Accordingly, the present invention proposes a method for more accurately generating a lower right reference sample, a right reference sample, and a lower reference sample used for linear interpolation intra prediction. According to an embodiment of the present invention, by effectively generating the reference samples of the unreconstructed region, it is possible to improve the accuracy of the linear interpolation intra prediction.

In the present invention, intra prediction that is not linear interpolation intra prediction may be referred to as general intra prediction (or normal intra prediction). For example, general intra prediction is an intra prediction method used in a conventional image compression technique (eg, HEVC), and is interpolated using one reference sample (or two adjacent integer pixel reference samples) determined according to a prediction direction. Reference sample).

18 is a diagram illustrating a method of determining an optimal prediction mode in intra prediction coding according to an embodiment to which the present invention is applied.

Referring to FIG. 18, the encoder / decoder starts a process of determining an intra prediction coding mode (S1801).
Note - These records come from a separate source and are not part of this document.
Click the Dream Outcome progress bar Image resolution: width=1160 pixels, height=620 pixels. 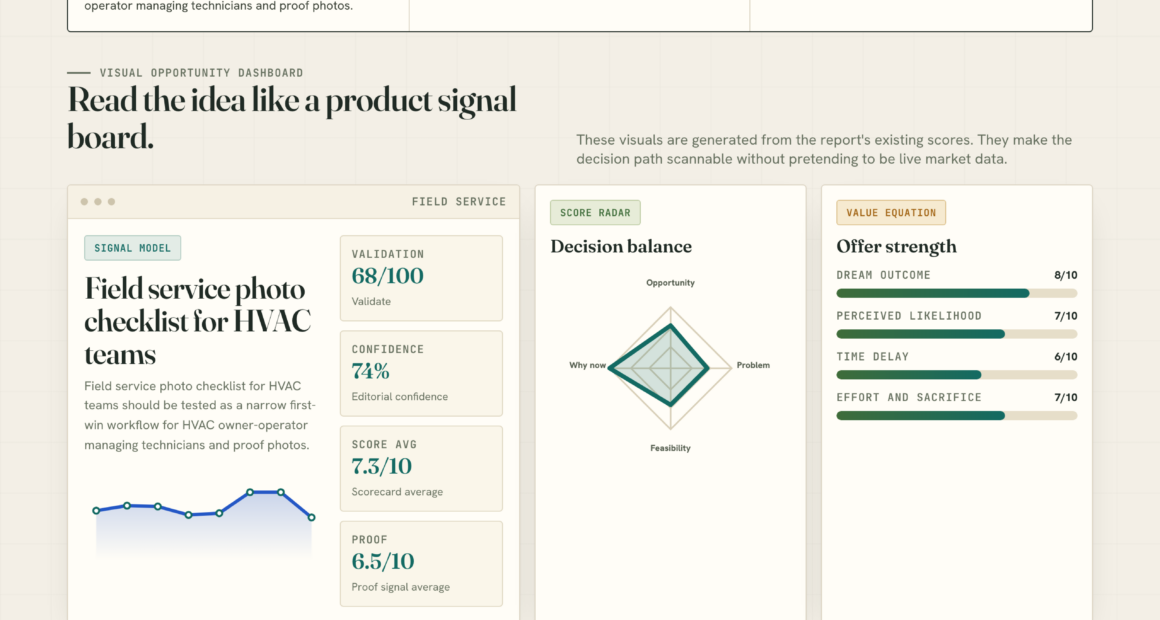[957, 294]
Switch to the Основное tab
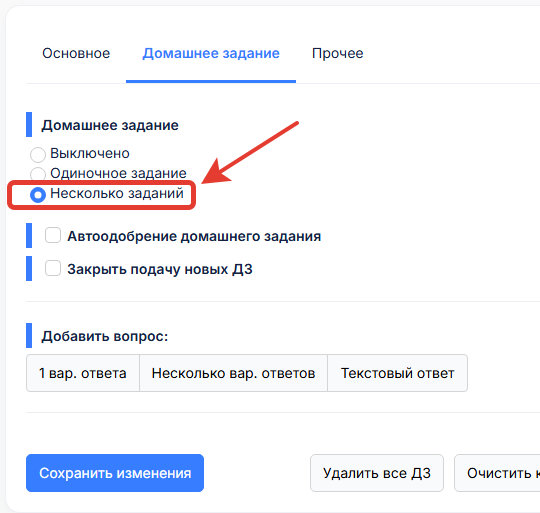 pyautogui.click(x=76, y=53)
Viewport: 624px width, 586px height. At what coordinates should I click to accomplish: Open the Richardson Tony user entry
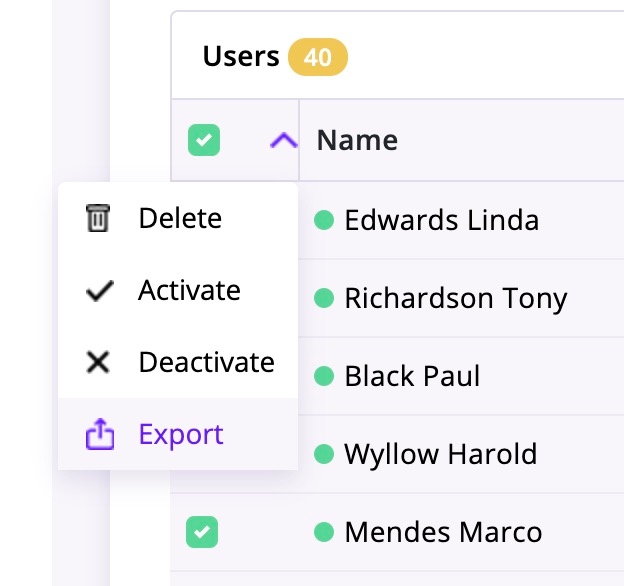455,297
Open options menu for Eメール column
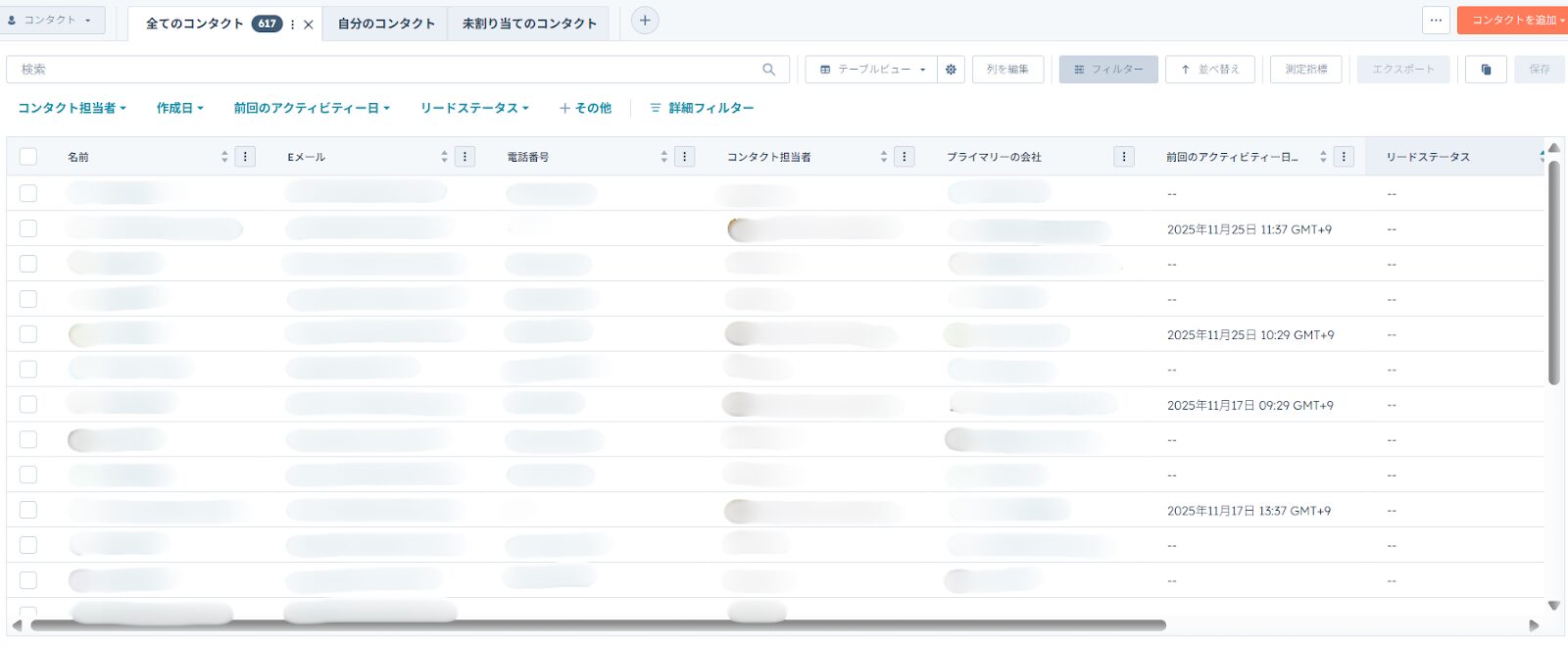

The encoder / decoder first determines a candidate even mode for full RD (rate-distortion) through a rough mode decision method for the even mode (S1802). In an embodiment, the encoder / decoder may determine a cost value based on the difference between the prediction block and the original block and the bits required for coding the prediction mode information, and may determine a mode having a low cost value as a candidate even mode.

The encoder / decoder again determines how to determine the rough mode for an odd mode ± 1 to the determined even mode number (e.g., ± 1 odd mode for modes 19 and 21 when the selected even mode is 20). The candidate mode for Full RD is determined through the operation (S1803).

After determining the candidate mode through the rough mode determination, the encoder / decoder finds a similar mode around the current block using the most probable mode (MPM) method and adds it to the candidate mode (S1804).

Finally, the encoder / decoder determines the final intra prediction mode through Full RD in terms of rate-distortion optimization (RDO) (S1805).

An object of the present invention proposes a method for generating an intra prediction block in consideration of more directionality in order to increase the accuracy of prediction in applying the linear interpolation prediction described above with reference to FIGS. 14 to 18.

In other words, an object of the present invention will be described a method of generating a prediction block by performing the prediction method in the linear interpolation screen based on various prediction blocks.

FIG. 19 is a diagram illustrating a method of performing linear interpolation intra prediction in consideration of an adjacent prediction direction as an embodiment to which the present invention is applied.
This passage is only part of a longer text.